浜田が声をかけると3人は驚いた様子もなく
「こんばんは、ご苦労様です」
と返事した。

「地元の方ですよね。どうしたんですか? 男3人でこんな時間に」

すると3人は
「皆んなで家で酒飲んでいたんだけどね、あなた達が幽霊話で取材に来ているって話になってね・・・ちょっと見に行ってみないかという話になったと言う訳よ」
「取材の邪魔になったようで、すみません。でも、地元のことなんで、やっぱり気になってな」
「もし良ければ、我々も張り込みに参加させてもらえんじゃろか」

「我々にそれを禁止する権限はありませんので、いいですよ」
浜田はそう言って青年団の3人も一緒に「幽霊」が出るのを待つことになった。

「どうですか1杯」
缶ビールを勧められたが
「仕事中ですので」
と言って丁重にお断りした。


「誰かいますね。気配がします」
心が小声で知らせた。

午前2時、教室でランタンのかすかな灯りがポッとついた。
みんなでそっと近づいて窓の外から教室の中を覗き見ると、白い影が2つ見えた。どうやら、お年寄り2人が教室の小さな椅子に座って、持ってきたであろう水筒にお茶を入れながらおしゃべりを楽しんでいるようだった。

青年団のメンバーが中に入ろうとしたが、信子がそれを制止してしばらく様子を伺うことにした。

2人はお茶を飲み見終わると一緒に教室を出て、裏の出入り口から外に出た。出る時に男性が出入り口の鍵を閉めた。どうやら何らかの方法でかぎを手に入れていたのだろう。

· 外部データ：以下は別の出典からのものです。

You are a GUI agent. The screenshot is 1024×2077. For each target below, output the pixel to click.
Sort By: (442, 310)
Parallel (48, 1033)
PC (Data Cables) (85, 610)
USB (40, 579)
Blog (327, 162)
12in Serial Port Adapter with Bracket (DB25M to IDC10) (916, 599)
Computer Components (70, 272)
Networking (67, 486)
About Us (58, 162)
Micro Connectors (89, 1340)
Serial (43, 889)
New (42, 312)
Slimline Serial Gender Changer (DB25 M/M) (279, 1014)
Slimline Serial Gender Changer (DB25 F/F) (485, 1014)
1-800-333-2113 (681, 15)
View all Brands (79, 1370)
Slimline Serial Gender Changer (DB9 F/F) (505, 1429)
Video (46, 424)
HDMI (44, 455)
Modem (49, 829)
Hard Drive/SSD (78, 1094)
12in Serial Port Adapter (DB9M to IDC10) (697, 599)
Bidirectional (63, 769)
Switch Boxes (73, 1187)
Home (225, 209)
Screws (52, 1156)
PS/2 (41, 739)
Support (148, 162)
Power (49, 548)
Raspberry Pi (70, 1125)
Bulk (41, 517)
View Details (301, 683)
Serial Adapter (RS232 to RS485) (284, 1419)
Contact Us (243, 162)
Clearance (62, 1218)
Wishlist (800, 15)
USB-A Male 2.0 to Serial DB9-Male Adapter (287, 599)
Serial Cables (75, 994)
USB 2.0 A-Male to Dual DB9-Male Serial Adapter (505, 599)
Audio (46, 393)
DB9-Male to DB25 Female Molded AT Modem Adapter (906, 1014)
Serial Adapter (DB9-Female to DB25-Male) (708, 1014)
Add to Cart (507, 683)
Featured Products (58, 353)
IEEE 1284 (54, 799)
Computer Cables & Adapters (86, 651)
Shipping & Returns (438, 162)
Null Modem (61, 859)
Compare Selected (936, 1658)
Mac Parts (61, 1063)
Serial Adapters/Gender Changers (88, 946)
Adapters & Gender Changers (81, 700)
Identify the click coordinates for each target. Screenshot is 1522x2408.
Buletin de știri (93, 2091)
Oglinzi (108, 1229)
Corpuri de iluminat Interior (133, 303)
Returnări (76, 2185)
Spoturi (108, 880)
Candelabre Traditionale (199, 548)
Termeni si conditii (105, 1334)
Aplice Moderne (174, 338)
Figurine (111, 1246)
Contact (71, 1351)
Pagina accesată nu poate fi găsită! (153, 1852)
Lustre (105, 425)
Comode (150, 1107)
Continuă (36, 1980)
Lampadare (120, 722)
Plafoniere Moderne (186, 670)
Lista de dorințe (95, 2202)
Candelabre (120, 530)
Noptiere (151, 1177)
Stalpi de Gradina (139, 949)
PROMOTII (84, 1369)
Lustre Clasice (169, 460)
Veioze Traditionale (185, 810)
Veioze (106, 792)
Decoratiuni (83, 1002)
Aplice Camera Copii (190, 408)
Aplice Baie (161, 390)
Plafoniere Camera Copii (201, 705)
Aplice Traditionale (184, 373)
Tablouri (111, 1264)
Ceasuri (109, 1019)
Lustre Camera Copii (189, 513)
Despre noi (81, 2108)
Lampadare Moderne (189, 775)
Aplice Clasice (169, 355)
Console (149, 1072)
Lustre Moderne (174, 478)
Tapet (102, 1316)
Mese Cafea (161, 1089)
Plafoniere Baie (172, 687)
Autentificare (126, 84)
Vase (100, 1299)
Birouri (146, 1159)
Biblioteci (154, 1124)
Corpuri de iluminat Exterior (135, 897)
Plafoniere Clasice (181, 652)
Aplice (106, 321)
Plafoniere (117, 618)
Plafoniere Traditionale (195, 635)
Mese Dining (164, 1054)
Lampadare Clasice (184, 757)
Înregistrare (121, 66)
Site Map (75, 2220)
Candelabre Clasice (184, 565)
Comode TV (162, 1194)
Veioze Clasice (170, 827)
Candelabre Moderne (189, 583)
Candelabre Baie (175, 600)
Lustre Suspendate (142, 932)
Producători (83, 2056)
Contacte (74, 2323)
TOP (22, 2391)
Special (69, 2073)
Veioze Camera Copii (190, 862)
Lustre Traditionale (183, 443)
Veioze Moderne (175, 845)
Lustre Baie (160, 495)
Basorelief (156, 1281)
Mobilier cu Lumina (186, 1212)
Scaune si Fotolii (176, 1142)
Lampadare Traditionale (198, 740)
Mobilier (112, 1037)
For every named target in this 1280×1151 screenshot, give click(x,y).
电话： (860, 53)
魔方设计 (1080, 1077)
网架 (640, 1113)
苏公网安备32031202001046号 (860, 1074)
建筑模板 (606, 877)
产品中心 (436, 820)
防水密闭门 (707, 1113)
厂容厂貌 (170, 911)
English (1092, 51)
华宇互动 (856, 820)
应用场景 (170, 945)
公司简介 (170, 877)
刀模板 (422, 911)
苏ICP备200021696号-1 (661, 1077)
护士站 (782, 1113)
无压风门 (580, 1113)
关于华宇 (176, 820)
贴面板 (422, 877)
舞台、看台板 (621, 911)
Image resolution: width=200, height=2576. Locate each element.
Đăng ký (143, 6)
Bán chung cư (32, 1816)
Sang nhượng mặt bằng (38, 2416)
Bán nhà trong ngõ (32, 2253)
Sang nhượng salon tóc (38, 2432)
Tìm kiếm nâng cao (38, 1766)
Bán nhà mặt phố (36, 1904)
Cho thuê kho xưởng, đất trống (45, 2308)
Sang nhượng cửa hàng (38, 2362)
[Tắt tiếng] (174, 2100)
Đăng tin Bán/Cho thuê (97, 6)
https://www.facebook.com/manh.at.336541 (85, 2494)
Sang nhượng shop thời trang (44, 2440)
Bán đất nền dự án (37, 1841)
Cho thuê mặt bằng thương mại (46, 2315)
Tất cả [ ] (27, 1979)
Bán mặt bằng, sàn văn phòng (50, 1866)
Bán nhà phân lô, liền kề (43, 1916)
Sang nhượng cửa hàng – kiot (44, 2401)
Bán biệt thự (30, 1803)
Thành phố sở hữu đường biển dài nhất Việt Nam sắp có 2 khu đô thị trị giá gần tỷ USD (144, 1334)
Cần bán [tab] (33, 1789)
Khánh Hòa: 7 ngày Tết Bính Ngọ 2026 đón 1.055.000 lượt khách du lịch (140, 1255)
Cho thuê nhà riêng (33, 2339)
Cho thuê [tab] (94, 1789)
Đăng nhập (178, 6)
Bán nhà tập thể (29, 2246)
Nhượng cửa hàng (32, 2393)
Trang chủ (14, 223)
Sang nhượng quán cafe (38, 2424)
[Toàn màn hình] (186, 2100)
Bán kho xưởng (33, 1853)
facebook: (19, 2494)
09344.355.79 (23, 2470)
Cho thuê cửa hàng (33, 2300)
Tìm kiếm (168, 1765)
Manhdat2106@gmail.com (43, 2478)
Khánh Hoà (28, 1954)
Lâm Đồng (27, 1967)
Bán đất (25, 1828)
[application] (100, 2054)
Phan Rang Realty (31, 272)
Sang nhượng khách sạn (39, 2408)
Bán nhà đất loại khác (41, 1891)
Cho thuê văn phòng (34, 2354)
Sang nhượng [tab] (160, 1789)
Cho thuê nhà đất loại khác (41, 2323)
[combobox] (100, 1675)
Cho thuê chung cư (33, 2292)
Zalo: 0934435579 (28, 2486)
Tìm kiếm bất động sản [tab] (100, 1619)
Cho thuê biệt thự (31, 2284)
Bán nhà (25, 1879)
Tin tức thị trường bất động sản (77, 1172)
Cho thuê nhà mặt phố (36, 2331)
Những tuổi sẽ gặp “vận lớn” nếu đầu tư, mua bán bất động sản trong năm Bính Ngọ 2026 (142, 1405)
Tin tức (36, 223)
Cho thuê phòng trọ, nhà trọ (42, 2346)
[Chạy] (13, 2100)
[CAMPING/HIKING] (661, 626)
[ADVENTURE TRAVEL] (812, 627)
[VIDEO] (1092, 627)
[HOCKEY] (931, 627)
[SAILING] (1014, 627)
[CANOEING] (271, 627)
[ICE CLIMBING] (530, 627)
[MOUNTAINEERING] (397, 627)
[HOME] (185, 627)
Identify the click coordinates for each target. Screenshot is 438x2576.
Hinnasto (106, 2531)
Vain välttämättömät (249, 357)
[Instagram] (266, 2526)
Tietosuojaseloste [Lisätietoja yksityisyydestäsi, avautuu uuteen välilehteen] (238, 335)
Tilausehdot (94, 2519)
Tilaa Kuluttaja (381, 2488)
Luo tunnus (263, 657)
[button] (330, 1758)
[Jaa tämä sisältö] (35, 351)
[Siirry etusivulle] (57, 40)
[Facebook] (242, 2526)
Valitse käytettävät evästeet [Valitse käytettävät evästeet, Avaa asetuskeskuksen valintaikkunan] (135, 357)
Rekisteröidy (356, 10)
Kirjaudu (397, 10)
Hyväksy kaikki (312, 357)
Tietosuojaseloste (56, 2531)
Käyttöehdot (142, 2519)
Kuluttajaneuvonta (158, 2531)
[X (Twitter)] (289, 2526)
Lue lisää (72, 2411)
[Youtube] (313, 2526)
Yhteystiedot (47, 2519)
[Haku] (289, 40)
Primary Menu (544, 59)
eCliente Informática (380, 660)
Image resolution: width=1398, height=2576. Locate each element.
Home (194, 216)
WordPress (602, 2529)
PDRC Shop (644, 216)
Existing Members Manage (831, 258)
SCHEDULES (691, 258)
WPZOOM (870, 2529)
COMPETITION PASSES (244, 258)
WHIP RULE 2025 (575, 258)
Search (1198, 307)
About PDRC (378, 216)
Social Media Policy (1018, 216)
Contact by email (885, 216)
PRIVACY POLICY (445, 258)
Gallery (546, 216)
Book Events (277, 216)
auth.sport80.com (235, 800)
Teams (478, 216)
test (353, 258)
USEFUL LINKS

暗い山道を帰る2人に気づかれないように、離れて後を追った。

「あの後ろを歩いているのは谷口さんとこのばあさんじゃないかい。認知症があって、最近は徘徊もひどくて家族も困っていると言っていたよ」
青年団の1人が言った。
「じゃあ、ばあさんの手を引いて前を歩くのは?」
もう1人がきいた。
「帽子を深々とかぶっていて顔がよく分からないけど、こちらの方向なら上田さんちがあるから、そこのじいさんかもしれないな」

男性の方は誰だかはっきりしなかったが、青年団の話では、2人は小学校の同級生で仲が良かったと言うので、その男性である可能性は高いと思われた。

谷口さんの家でおばあさんを送り届けた男性は、そのあと姿を消した。


「夜が明けたら本人に直接会って話を聞いてみます。それまでは、はっきりしたことは分かりませんので、今夜のことは内密にお願いします」
浜田は青年団のメンバーに口止して別れた。